一枚の赤い葉が、ひらりと紗夜の掌に落ちた。
それを見て、青年が静かに言う。
「紅葉って、散る時が一番綺麗なんだ。……人の心も、きっと同じだよ」
「それ……どういう意味?」
「散りゆくからこそ、光るものがある。
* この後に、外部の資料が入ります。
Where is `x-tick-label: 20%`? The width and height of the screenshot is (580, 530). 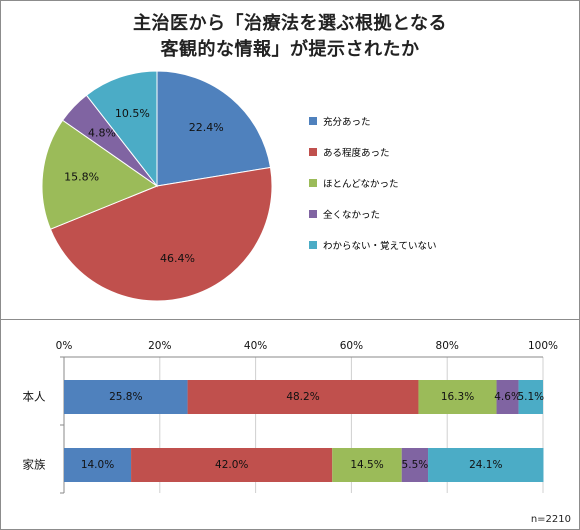
x-tick-label: 20% is located at coordinates (160, 346).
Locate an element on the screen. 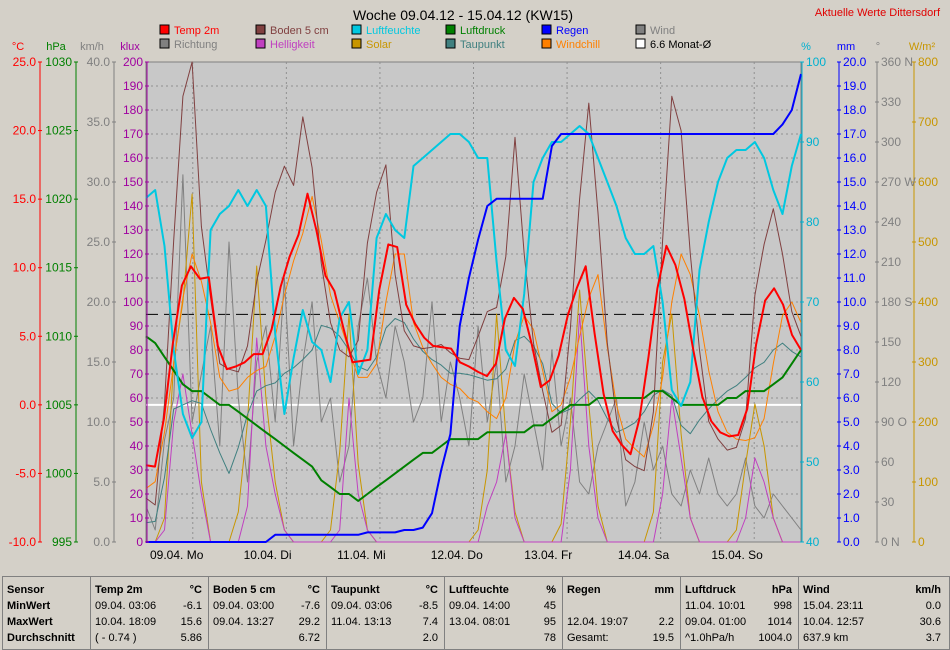 Image resolution: width=950 pixels, height=650 pixels. stats-temp-avg-extra: ( - 0.74 ) is located at coordinates (116, 638).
終わりの気配が近づくからこそ、強く感じられる想いもある」
胸が、ぎゅっと締めつけられる。
彼の言葉は、まるで自分の気持ちを見透かしているようだった。
「……あなたは、誰なの?」
小さく零れた問いは、知らず別れを予感させる響きを帯びていた。
♢♢♢
秋は、祭りの準備で村全体がそわそわと色めき立っていた。
夕方になると、どこからともなく笛の練習の音が聞こえてくる。
太鼓の低い響きが山に反射し、空気を震わせる。
提灯が軒先に吊るされ、夜の気配が少しずつ濃くなっていく。
その音を聞くたび、紗夜の胸はざわついた。
──青年が夜を避ける理由。
──輪郭が揺らいだ、あの一瞬。
そして、紅葉が散りきるまでは会えるという、不思議な約束。
すべてが一つに繋がりそうで、けれど決定的な答えには辿り着けない。
夕暮れ、紗夜は再び森へ向かう。
青年は、いつものように紅葉の下に立っていた。
だがその姿は、これまで以上に淡く、どこか今にも消えてしまいそうだった。
「紗夜」
名前を呼ばれたのは、これが初めてだった。
胸が強く揺れ、息が詰まる。
「祭りが……もうすぐだね」
「うん。明日の夜だよ」
青年は、ほんの少し目を伏せる。
「……そうか。明日が、最後になるのかもしれない」
「最後って……どういうこと?」
問いかける声は、震えを隠せなかった。
青年は答えず、ただ落ちていく紅葉を見つめている。
その横顔には、言葉では言い尽くせない切なさが、静かに滲んでいた。